Neighbours recently had their home remodelled, which involved them putting new glazing in their bathroom. The glass is not frosted enough and there’s a lot to see.
They are large windows too, starting at knee hight. How do I bring this up?
Bonus points if someone can tell me why this community keeps showing my subscription as pending.
Go there, ring the bell, tell them. The longer you wait the creepier that conversation is going to be.
And when you do it, make sure you stare at them unblinkingly to assert dominance.
Yeah exactly right. In a few weeks it’s worse.
Agree, it might seem an awkward conversation but if they’re not idiots they’ll realise you’re looking out for them. You could leave an anonymous letter or something, but there is a good chance they’ll guess it was you anyways.
I feel like most of the comments are making a bigger deal out of this than it really is. “Hey guys, just FYI your frosted windows aren’t frosted enough, we can see through them from over here, just thought you should know”
It’s not really a complicated conversation.

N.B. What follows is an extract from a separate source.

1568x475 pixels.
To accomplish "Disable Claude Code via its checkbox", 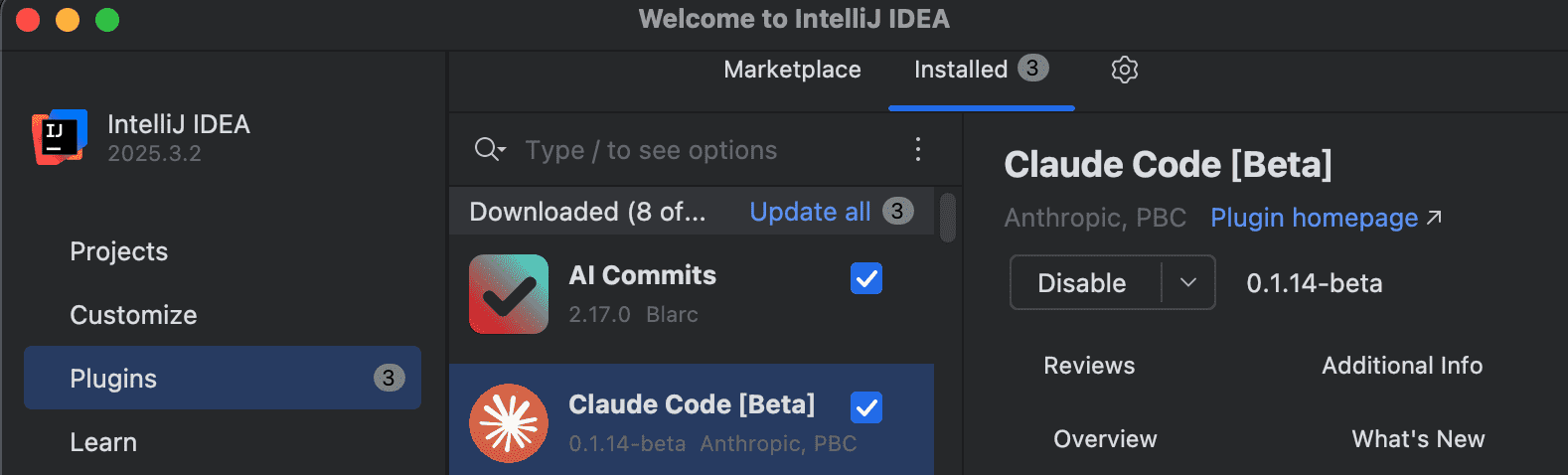I will (x=866, y=407).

Right? It’d be a bit of an embarrassing conversation but it would be a lot less awkward to bring it up now instead of waiting months to tell them. The longer you wait the harder it’ll be to tell them that you can see them naked.

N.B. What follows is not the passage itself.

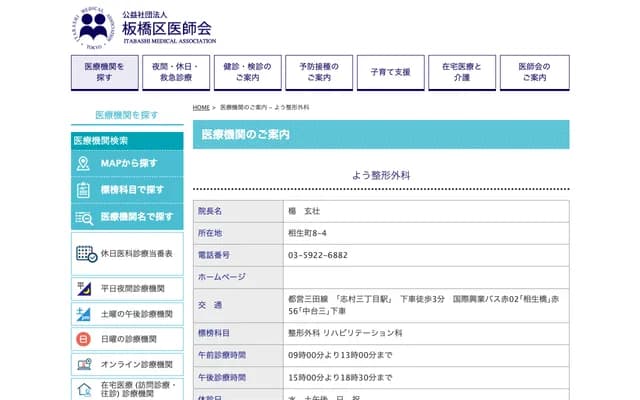Screen dimensions: 640x400
Task: Select 在宅医療と介護 in the top menu
Action: (462, 72)
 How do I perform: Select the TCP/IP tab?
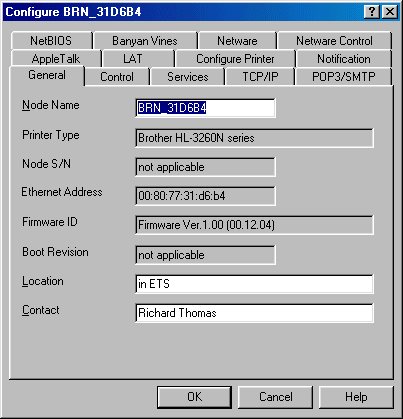point(260,77)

“They did a really neat job with your appendix scar”
You’re going to have to post a few pictures for us to better asses the situation 🤣
Ask them to dinner and explain you usually like to enjoy a hot meal with someone before you see them naked. Classy AF.
Can and should I slowly undress during the dinner?

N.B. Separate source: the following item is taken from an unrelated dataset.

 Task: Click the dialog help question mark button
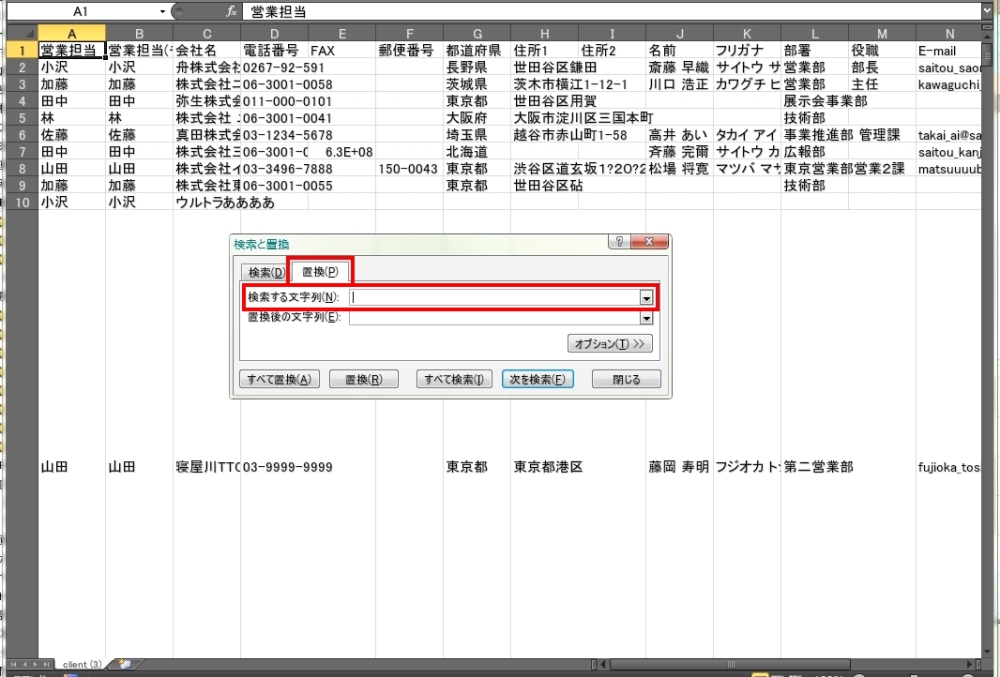(619, 243)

Maybe? But the dinner should definitely only consist of phallic foods. All the sausages (bonus points for those big Chorizo that curl up), aubergine, cucumber etc churros for dessert. Really sets the tone.
Geoduck for extra points!
You have educated me today! Thank you.
Just tell them. If that was me I’d wanna know ASAP!
I’d drop a note, to avoid the awkward conversation that might happen & to avoid embarrassing your neighbour.
Even an anonymous note in their mailbox saying something to the effect of: “FYI, I can still see your naughty bits, not that I’m looking.”
The framing in this conversation is important. This is difficult, but making it clear you’d rather not see that is how I’d go.
I’d tell them that I noticed I could clearly see the furnature, wall, or some detail and would rather not see them indecent.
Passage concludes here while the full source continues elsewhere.